The best way to counter unemployment is to of course promote or provide employment.  But in an economic system like capitalism, there will always be a ‘rump’ of unemployed people: no matter how fair or equal a society is.  The question then turns to what we can do to help those who find themselves suffering from job loss.

There are lots of things governments can do.  They can, for example, provide social benefits to ease the economic costs of unemployment.  Over the past twenty years or so however, one particular intervention has expanded in the UK and beyond: training programmes designed to move unemployed people closer to the labour market.

Training programmes for the unemployed are a diverse range of interventions.
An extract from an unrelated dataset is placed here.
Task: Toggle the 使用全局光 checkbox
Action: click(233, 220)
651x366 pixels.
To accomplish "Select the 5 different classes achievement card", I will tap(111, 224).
And this is a crucial point.  People most often associate such schemes with welfare-to-work interventions like the Work Programme.  Yet, whilst the Work Programme is the largest such intervention, there are a huge range of other programmes: skills training, education, work experience or, more simply, ‘keeping people busy’.
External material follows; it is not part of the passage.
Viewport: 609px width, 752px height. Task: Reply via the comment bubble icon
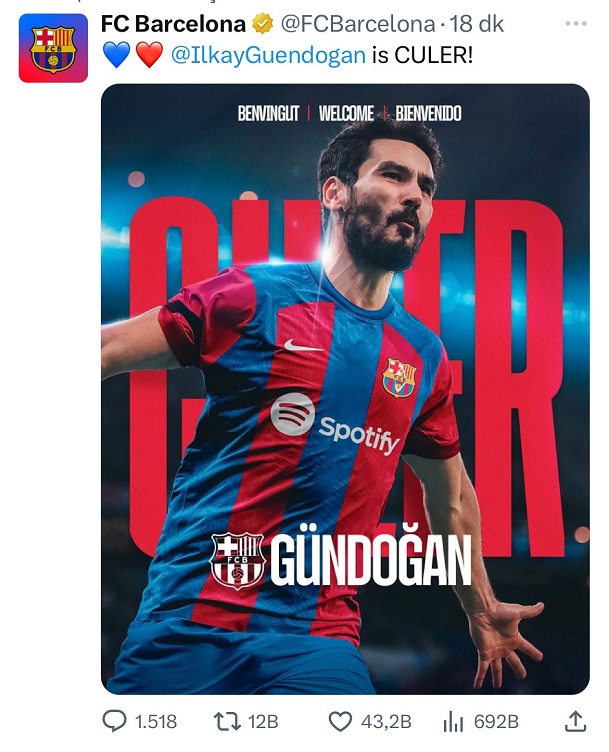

My main research question is whether such programmes mitigate some of the psychological, health and social costs of being unemployed.  But why might this be the case?  One argument is that being unemployed and on a programme is very different to being unemployed and not on a programme.  It involves more daily structure and activity, social interaction and – if they are of sufficient quality – optimism for the future.

Some of my findings have just been published in the Journal of Happiness Studies and the results are fairly consistent: training programmes are associated with higher well-being amongst the unemployed.  Looking at data from the large-scale Annual Population Survey, I found that unemployed participants had higher life satisfaction, life worth and feelings of happiness compared to unemployed non-participants. 

This is largely in line with the small number of studies from other countries – such as the US, Finland, Australia, Sweden and Germany – that also show a positive well-being impact of training programmes for the unemployed.

Yet, it is not quite as simple as this.  There are, at least, three important caveats for future policy-making.

First, the effect of training programmes is relatively small.  Whilst it is a statistically significant effect, it is not comparable to the well-being effect of paid work.  In terms of happiness at least, training programmes are certainly no substitute for a real job.  Further, there is no effect of programmes on reducing the anxiety of the unemployed.

Second, there are only well-being effects for certain types of participants.  Women benefit less, as do older unemployed people and the more highly qualified.  Training programmes are not a well-being panacea for all types of unemployed people and we need to explore why they are ineffective for large numbers of participants.

Thirdly, and perhaps most importantly from a policy perspective, specific types of programmes are more effective than others.  In particular, there is a crucial dichotomy at work.  On the one hand, programmes that focus on skills, training and work experience – many of which are voluntary – have apparently high well-being effects.  On the other hand, programmes that focus on intensified advice – most of which are mandatory – are completely ineffective.  Vitally, this includes the main welfare-to-work scheme the Work Programme, which I find to be exactly the same as ‘open unemployment’ in terms of well-being.

So, what is going on and why do some types of programmes have observable well-being effects?  One idea is that such programmes mimic the ‘latent functions’ of paid work.  This the theory that work is good for well-being for a wide variety of non-economic reasons: time structure, daily activity, social contacts, collective purpose and social status.  By mimicking these functions, training programmes can improve well-being.

A second idea, which has emerged from qualitative research I conducted in Greater Manchester, is far simpler.  This is that the better quality and voluntary schemes might simply treat people with dignity, respect and care.  Unemployed people often feel stigmatised and ashamed by their status.  When they enrol on a programme where advisers treat them with dignity - and give them the time and space to develop – such feelings of stigma and shame can be challenged.  Sadly however, this is far from the case in the Work Programme, which invoke in many people feelings of antipathy and hostility.

The conclusion then is that training programmes can promote the well-being of the unemployed.  But only in specific training contexts, for certain types of unemployed people and if they promote the right type of values.  On these terms then, the Work Programme is certainly not the cure for the psychological impact of unemployment.